WRITTEN TASKS:
1. In the entries, starting with the line containing "Click the FAQ sidebar icon" and going on through the end of the entries, change "sidebar" to "side panel" and leave everything else as it is. Return only those lines.
2. Pick up the piece about Great White sharks off Cape Cod right after its last sentence and keep writing.

SUPPLIED PASSAGE:

════════════════

Innovative: Cape Cod residents propose clubbing baby seals in order to chase away “man-eating” Great White sharks!

Is the enterprising surfer looking at the wrong enemy?

I trust that you have been following along, closely, with this wild summer of Great White sharks. Oh they’re everywhere in America. They’re shutting down beaches in my once-Arcadian North County, San Diego. They’re bumping fishing boats, feeding on whales and speaking an unflattering dialect of English off Massachusetts’ Cape Cod.

Worse, though, they’re chasing off tourists from that area depending on the influx of those seasonal dollars. My once-utopian North County, San Diego is fine. It never gets cold here but Cape Cod? Oooee! Summer is its only habitable season.

And what to do? How to possibly solve this pointy-toothed, rolled-back-eye’d man-eating problem?

════════════════

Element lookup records
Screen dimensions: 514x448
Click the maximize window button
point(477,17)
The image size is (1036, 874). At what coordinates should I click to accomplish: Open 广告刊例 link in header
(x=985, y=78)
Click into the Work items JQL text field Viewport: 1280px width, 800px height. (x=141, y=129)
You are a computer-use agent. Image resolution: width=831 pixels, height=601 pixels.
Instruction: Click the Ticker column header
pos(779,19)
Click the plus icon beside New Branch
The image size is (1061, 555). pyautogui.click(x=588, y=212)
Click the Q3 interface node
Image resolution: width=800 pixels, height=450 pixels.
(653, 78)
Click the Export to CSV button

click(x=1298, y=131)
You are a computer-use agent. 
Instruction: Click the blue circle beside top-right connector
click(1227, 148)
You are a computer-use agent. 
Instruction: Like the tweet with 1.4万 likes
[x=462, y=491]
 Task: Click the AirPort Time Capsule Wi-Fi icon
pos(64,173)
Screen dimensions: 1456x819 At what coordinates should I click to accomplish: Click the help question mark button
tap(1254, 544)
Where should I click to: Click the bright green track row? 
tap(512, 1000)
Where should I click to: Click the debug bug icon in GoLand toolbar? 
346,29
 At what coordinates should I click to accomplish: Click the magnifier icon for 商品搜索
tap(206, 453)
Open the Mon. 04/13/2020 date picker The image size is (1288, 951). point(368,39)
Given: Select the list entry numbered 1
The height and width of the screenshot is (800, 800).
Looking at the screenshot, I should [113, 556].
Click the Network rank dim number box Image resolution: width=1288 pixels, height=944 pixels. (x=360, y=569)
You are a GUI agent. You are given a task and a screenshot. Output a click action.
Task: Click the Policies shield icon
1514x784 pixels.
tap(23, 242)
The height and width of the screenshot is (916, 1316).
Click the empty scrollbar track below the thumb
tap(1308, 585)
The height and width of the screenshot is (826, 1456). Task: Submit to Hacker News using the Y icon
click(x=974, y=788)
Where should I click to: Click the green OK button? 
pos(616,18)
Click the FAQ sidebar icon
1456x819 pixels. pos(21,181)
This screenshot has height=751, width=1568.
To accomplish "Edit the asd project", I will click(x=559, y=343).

════════════════

ANSWERS TO THE PROBLEMS:
1.
Click the FAQ side panel icon
1456x819 pixels. pos(21,181)
This screenshot has height=751, width=1568.
To accomplish "Edit the asd project", I will click(x=559, y=343).

2.
Well, some Cape Cod businessmen and longtime locals are blaming seals, Great White sharks’ favorite snack after surfers. According to the august Yahoo! News:

Gray seal populations in New England were nearly eliminated by hunting through most of the 20th century, but federal protections passed in 1972 have allowed their numbers to proliferate. Today there are an estimated 50,000 seals around Cape Cod.

One proposed solution is killing seals to control their population. The practice, known as culling, is a relatively common tactic that has been used to manage species like birds, rodents and even kangaroos.

Proponents of seal culling say it is the most effective and efficient way to reduce the number of sharks in Cape Cod’s waters. Businesses that rely on tourism are suffering because the attacks are scaring off summer visitors, they argue. Others say the seals have become so numerous that they’re creating problems beyond just attracting sharks, such as stealing fish from fishermen and creating an unpleasant odor on beaches.

Has there been any backlash to this innovative plan? Surprisingly, yes, and from environmentalists, no less, who claim the number of human fatalities is still minimal compared to the absolute carnage a bacchanal of baby seal clubbing would cause. The “proposed solution” anyhow, as Yahoo! News points out, is moot seeing as gray seals are still a protected species in Mass.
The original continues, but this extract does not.